Alla cortese attenzione del Sindaco di Taranto, degli organizzatori dei Giochi del Mediterraneo, delle istituzioni locali e nazionali e di tutti i cittadini di Taranto.
Taranto attende i Giochi del Mediterraneo non come un semplice evento sportivo, ma come un’occasione storica di rilancio, dignità e riconoscimento. È un momento in cui la città può finalmente mostrarsi al mondo per ciò che è realmente: una comunità viva, ricca di storia, cultura e potenzialità.

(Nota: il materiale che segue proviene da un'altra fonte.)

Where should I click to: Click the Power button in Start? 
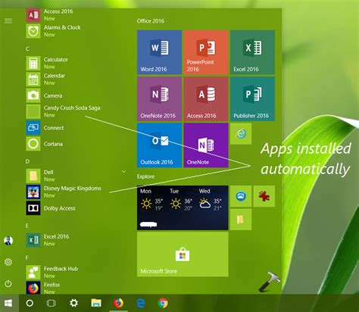point(8,283)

Negli ultimi giorni, tuttavia, sono emerse ipotesi e valutazioni che, più che fondarsi su elementi concreti, sembrano alimentare un clima di allarmismo ingiustificato e pretestuoso. Si è passati, in modo sorprendente, da generiche preoccupazioni legate al contesto internazionale a presunti ostacoli di natura organizzativa, come la gestione degli arrivi degli atleti o la capacità di accoglienza del porto.
È doveroso dirlo con chiarezza: queste non sono ragioni per mettere in discussione un evento internazionale di tale portata. I problemi organizzativi, se esistono, si risolvono; non si trasformano in alibi per decisioni che avrebbero conseguenze gravi e durature.
Sostenere che difficoltà logistiche possano giustificare un eventuale rinvio o, peggio, uno spostamento della sede dei Giochi significa mortificare la città di Taranto e sminuire gli sforzi compiuti, gli investimenti sostenuti e le aspettative di un’intera comunità.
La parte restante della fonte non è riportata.